══ Provided entries
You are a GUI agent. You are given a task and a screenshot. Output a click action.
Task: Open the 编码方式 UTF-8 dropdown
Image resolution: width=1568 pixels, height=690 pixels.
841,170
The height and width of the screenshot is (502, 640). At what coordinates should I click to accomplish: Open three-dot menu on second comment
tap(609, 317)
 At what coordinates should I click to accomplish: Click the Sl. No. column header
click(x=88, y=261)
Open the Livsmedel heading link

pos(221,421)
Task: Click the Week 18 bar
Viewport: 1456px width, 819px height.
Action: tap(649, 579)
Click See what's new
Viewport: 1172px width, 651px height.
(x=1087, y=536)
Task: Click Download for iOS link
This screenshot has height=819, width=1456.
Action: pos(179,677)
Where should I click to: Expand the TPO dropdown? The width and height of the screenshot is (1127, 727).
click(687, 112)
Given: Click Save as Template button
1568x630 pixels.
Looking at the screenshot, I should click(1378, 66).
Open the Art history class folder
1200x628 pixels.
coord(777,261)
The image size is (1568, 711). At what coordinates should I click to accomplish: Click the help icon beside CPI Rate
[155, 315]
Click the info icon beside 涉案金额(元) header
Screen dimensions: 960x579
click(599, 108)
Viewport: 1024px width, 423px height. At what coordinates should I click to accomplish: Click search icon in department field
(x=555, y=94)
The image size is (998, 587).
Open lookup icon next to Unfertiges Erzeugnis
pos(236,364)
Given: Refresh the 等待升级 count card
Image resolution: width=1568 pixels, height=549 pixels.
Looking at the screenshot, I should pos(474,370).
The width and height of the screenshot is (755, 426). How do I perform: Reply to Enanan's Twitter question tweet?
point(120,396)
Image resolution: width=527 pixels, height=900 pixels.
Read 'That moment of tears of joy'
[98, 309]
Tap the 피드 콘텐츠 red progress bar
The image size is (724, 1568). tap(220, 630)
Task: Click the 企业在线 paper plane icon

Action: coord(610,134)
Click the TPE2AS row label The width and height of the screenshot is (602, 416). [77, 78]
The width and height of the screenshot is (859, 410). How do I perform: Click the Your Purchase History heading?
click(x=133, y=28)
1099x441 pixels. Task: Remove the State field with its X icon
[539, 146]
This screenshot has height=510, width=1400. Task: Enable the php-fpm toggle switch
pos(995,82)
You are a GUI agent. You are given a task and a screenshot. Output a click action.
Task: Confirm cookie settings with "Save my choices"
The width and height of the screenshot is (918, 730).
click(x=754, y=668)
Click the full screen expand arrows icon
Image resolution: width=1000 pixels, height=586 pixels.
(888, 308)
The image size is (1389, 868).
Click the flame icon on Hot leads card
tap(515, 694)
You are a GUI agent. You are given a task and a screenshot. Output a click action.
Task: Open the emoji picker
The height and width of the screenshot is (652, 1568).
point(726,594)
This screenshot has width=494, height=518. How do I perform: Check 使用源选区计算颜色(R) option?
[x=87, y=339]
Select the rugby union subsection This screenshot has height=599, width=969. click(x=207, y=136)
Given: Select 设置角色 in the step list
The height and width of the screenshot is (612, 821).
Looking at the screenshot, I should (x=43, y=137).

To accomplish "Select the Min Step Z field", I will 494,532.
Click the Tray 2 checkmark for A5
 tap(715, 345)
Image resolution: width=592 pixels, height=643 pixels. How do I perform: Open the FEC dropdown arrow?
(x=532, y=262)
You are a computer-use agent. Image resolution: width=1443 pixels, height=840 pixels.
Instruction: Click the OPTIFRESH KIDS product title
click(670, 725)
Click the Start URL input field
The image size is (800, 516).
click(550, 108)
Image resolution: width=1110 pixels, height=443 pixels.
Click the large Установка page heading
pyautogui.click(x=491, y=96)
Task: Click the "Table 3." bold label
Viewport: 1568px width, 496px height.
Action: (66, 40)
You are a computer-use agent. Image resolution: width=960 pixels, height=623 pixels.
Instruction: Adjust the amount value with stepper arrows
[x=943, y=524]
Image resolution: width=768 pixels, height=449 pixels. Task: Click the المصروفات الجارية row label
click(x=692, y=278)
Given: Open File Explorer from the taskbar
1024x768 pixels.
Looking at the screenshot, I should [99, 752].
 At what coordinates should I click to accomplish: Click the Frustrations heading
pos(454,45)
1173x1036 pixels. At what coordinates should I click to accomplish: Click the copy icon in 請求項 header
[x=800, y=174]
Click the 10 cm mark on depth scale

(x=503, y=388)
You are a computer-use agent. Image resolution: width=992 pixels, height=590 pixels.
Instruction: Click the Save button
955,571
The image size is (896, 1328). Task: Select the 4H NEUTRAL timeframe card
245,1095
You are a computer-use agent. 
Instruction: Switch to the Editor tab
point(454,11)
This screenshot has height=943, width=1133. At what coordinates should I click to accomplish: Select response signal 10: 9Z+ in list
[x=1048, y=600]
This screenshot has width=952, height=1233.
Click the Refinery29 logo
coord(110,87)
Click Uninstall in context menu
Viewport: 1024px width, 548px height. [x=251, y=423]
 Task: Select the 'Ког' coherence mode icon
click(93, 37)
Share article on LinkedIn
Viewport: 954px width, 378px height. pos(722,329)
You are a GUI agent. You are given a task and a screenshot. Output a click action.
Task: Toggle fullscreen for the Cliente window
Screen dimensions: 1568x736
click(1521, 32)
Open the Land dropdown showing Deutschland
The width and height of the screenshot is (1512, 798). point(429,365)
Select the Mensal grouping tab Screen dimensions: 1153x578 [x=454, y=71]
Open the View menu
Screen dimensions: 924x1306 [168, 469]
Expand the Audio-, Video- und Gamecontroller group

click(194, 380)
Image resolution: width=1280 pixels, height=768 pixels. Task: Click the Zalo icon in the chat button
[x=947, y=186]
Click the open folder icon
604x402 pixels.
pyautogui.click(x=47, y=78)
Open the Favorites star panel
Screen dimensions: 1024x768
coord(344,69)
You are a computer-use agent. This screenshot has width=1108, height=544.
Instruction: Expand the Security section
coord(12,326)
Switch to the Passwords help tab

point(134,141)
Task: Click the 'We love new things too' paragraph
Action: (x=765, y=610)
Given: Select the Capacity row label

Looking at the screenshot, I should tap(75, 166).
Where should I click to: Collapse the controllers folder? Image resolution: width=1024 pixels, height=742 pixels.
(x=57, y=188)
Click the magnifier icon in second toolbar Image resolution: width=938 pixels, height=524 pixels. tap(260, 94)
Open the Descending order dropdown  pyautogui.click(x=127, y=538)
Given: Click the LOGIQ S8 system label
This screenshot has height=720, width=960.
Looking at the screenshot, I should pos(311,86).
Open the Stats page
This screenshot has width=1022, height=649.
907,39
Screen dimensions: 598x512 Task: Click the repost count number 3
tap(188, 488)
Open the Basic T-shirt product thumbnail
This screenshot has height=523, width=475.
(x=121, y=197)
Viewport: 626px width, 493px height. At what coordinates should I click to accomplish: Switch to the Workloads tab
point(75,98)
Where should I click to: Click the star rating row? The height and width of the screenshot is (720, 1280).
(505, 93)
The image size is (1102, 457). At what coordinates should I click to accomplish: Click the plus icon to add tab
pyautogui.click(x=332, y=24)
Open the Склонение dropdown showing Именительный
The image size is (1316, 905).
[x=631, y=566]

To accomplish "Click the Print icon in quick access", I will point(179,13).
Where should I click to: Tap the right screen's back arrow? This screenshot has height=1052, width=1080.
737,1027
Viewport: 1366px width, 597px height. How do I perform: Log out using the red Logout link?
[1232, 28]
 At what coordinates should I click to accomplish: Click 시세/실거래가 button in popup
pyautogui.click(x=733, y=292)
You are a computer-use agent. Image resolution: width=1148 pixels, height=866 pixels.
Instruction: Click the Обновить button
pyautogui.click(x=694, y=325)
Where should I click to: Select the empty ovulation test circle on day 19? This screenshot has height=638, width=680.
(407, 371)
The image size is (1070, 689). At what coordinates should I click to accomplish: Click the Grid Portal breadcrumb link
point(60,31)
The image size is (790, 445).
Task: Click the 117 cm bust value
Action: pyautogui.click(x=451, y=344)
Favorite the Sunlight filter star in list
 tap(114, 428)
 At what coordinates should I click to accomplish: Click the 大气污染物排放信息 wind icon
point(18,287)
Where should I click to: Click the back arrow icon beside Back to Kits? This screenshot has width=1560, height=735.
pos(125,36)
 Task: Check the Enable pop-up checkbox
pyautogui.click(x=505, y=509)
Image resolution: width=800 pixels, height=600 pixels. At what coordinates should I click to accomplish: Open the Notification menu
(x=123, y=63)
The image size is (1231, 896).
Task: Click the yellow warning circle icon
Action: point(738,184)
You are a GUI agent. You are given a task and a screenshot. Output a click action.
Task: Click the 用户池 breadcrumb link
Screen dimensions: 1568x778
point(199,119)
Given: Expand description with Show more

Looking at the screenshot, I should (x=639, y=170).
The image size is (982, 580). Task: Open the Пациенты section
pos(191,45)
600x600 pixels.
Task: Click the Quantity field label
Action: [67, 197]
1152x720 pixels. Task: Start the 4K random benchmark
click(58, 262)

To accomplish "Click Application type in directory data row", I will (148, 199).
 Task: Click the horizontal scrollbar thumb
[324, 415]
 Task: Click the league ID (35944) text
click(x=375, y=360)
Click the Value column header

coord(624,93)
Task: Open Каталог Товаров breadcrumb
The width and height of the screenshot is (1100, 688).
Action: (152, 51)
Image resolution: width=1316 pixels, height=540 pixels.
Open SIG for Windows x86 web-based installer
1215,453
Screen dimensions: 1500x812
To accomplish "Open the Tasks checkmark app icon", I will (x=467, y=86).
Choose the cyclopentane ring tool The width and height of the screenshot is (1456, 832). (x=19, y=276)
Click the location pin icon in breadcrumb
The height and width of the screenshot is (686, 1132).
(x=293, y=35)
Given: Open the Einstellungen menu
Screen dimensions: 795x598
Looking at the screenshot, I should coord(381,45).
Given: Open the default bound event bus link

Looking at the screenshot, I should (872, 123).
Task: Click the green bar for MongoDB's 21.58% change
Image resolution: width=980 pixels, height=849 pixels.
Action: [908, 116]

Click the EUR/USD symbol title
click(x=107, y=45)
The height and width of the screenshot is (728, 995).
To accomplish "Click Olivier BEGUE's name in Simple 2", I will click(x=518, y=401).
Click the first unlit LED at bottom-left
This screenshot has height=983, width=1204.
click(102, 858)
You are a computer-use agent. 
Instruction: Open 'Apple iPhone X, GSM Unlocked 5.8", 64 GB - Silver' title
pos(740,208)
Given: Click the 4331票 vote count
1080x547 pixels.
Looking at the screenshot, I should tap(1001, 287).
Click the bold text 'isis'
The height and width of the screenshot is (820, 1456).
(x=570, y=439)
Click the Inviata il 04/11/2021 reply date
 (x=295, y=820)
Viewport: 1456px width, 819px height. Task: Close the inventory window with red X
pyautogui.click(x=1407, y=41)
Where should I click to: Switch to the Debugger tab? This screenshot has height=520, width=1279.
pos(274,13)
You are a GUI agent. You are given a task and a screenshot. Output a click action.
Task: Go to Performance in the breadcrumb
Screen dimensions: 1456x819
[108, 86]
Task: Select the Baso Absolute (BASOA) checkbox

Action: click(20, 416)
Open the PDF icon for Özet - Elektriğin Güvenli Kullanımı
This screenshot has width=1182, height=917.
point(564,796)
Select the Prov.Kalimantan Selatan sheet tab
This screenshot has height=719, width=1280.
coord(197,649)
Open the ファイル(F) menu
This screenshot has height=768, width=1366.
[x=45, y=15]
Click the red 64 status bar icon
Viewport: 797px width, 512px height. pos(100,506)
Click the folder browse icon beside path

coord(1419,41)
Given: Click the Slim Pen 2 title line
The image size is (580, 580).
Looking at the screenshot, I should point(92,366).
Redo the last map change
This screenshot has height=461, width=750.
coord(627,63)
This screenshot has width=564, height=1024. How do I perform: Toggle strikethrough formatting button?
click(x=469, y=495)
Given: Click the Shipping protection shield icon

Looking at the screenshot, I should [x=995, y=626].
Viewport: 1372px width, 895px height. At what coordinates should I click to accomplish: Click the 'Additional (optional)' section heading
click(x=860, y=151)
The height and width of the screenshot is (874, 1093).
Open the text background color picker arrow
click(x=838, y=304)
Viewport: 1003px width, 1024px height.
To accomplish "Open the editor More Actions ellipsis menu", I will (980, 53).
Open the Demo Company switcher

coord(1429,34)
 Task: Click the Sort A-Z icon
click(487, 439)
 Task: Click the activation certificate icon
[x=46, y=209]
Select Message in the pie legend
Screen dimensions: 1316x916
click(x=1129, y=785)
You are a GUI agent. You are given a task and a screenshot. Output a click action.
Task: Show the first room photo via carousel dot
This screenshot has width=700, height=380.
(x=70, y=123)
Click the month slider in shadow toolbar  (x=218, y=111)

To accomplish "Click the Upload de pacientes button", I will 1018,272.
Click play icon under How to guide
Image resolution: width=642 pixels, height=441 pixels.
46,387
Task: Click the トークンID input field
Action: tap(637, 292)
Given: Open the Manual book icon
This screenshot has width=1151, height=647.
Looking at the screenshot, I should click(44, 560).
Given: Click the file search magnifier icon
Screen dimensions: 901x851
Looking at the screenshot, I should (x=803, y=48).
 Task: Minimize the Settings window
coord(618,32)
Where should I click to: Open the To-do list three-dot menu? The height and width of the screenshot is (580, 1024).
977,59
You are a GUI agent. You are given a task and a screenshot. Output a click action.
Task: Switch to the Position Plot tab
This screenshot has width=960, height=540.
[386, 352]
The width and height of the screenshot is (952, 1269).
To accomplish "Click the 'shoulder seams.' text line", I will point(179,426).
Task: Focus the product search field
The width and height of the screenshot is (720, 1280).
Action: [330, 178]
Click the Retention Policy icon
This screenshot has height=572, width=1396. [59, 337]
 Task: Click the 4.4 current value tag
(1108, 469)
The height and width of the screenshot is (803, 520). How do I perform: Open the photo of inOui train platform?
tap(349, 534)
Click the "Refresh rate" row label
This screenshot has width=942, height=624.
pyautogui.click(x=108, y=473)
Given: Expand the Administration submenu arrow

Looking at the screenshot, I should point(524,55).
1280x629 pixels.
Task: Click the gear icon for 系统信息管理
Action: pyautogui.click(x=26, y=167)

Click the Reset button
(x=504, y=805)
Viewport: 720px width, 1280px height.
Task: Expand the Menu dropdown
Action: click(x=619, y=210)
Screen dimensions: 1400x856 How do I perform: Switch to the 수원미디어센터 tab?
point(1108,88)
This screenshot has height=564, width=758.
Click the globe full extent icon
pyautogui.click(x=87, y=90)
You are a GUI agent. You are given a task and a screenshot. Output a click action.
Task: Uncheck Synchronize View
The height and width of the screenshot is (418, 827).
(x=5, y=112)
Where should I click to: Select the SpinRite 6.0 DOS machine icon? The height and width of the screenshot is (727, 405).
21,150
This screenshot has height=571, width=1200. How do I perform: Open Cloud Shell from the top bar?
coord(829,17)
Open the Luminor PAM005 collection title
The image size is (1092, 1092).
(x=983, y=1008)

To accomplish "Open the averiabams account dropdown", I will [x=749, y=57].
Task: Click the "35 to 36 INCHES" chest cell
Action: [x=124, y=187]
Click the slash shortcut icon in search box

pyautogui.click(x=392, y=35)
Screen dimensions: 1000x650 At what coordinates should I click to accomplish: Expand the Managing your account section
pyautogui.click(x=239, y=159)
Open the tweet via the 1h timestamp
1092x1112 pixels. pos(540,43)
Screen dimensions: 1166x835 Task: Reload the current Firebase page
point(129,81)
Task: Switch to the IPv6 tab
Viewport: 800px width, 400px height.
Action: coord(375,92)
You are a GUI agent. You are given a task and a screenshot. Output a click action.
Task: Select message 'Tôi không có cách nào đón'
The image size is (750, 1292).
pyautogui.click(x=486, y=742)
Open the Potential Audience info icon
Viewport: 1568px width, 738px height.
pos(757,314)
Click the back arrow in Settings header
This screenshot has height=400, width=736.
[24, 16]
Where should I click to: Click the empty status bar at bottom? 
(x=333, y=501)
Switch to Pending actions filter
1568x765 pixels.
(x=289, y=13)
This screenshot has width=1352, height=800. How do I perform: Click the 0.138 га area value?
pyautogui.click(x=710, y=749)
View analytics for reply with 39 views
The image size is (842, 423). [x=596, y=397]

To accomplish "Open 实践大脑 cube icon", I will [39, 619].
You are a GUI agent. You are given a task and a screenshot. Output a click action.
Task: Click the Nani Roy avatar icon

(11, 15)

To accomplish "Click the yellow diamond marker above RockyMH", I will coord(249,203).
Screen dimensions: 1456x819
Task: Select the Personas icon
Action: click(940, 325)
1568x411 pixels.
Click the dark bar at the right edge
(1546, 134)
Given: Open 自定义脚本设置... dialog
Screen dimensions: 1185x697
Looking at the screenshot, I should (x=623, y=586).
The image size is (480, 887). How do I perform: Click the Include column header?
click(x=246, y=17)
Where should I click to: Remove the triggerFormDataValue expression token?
════
[The problem]: Print exactly the lines above, between the one holding "You are a computer-use agent. Image resolution: width=1443" and the one holding "Image resolution: width=1110", inclusive, and nothing besides.

[The completed task]:
You are a computer-use agent. Image resolution: width=1443 pixels, height=840 pixels.
Instruction: Click the OPTIFRESH KIDS product title
click(670, 725)
Click the Start URL input field
The image size is (800, 516).
click(550, 108)
Image resolution: width=1110 pixels, height=443 pixels.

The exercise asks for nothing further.